Montana, South Dakota, and West Virginia are almost certainly going to be Republican pickups. The races in Alaska, Arkansas, Colorado, Iowa, Louisiana, Michigan, New Hampshire, and North Carolina are all plausibly winnable. If King switches sides, the Republicans only need to win in two of those states to take the senate.

Fivethirtyeight's senate model, updated a couple weeks ago, favors Republicans to win in Arkansas and Louisiana (in addition to retaining Georgia and Kentucky, the only vulnerable Republican seats in the 2014 cycle) with even odds in Alaska. That model here: http://fivethirtyeight.com/features/fivethirtyeight-senate-forecast/.

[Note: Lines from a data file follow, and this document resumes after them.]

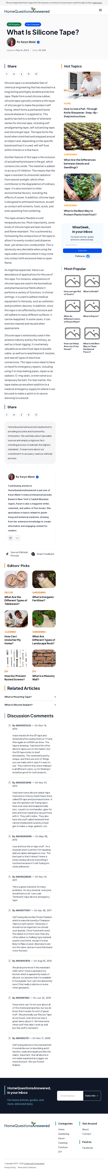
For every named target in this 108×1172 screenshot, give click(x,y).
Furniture (63, 1147)
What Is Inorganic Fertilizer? (43, 598)
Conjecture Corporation (34, 1164)
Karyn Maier (28, 41)
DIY (6, 671)
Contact (86, 1133)
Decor (8, 592)
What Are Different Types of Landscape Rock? (43, 640)
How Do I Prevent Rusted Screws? (15, 677)
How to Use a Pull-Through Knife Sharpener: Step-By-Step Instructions (81, 112)
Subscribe (82, 251)
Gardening (39, 592)
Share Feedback (42, 554)
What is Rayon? (91, 316)
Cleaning (10, 631)
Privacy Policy (10, 1167)
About (85, 1129)
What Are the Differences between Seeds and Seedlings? (80, 163)
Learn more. (97, 3)
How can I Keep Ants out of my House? (71, 346)
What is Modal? (91, 291)
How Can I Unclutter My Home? (12, 640)
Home (67, 103)
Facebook (87, 1147)
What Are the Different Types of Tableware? (15, 600)
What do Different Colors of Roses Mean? (72, 319)
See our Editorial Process (17, 554)
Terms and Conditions (27, 1167)
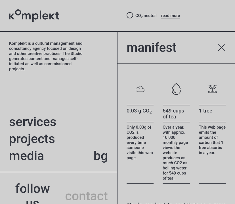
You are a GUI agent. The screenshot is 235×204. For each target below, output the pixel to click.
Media (26, 155)
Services (32, 121)
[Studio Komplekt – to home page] (63, 15)
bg (101, 155)
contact (86, 196)
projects (32, 138)
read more (170, 15)
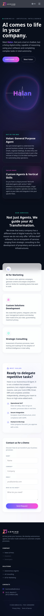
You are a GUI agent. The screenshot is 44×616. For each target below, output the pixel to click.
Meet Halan (28, 59)
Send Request (21, 506)
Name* (8, 456)
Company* (9, 466)
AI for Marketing (9, 578)
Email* (8, 477)
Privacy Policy (16, 608)
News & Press (8, 553)
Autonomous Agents (11, 571)
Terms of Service (27, 608)
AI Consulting (8, 574)
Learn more (11, 59)
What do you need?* (12, 487)
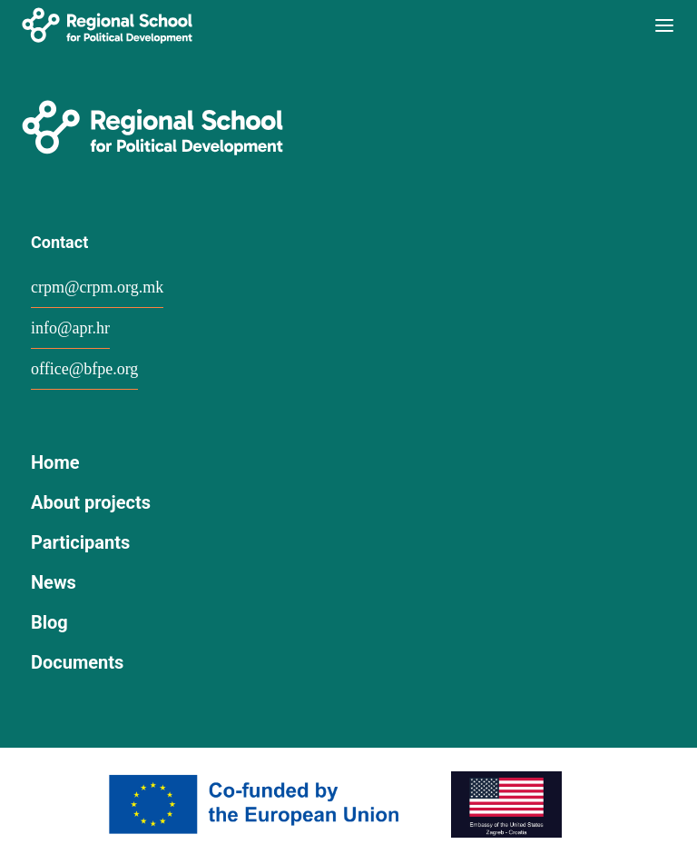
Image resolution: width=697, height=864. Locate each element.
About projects (91, 502)
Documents (77, 662)
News (53, 582)
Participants (80, 542)
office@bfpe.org (84, 369)
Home (55, 462)
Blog (49, 622)
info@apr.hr (70, 328)
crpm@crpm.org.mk (97, 287)
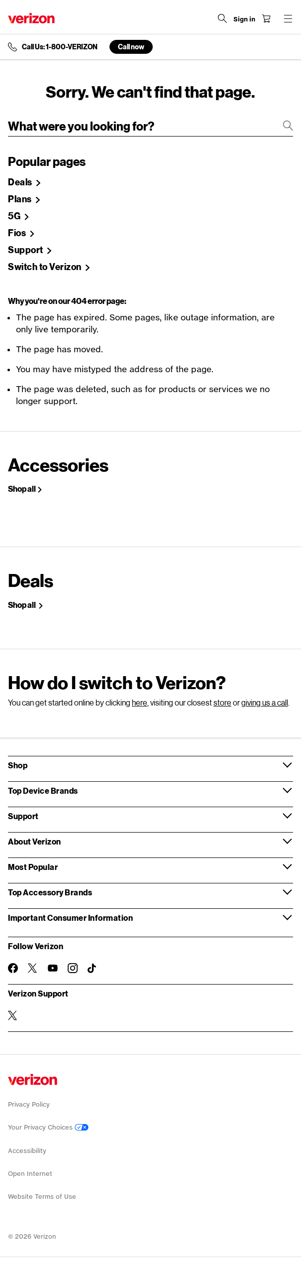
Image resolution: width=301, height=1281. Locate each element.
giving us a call (264, 702)
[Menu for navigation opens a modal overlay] (288, 18)
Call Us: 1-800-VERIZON (60, 46)
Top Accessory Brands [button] (50, 892)
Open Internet (30, 1173)
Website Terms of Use (42, 1196)
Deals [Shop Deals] (21, 182)
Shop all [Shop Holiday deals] (22, 605)
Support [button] (23, 816)
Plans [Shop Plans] (20, 199)
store (222, 702)
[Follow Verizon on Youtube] (53, 968)
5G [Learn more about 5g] (15, 216)
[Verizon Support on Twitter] (13, 1015)
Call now (131, 46)
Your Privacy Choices (48, 1127)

Will Obamacare rebound before November to turn all of this around, or is Obama poised for an exceedingly difficult final two years in office?
 

tokeprep

Well-Known Member
ACA, Affordable Care Act, my mistake
In that case, I presume Obama would veto anything the Republicans do to the ACA (unless everyone gets together and tries to fix/patch certain parts viewed as objectionable by people on both sides). The Republicans would need 67 votes in the senate to defeat a veto. Even if they swept the competitive races and won almost all of them they'd have little chance of hitting that number. There wouldn't be enough vulnerable Democrats left in the chamber willing to turn their backs on the law.
 

UncleBuck

Well-Known Member
i'm thinking two years of non-stop abortion bills and religious bigotry protection laws from the senate and house might be enough to keep a democrat in the white house in 2016.

republicans don't fare well at all when more people come out to vote.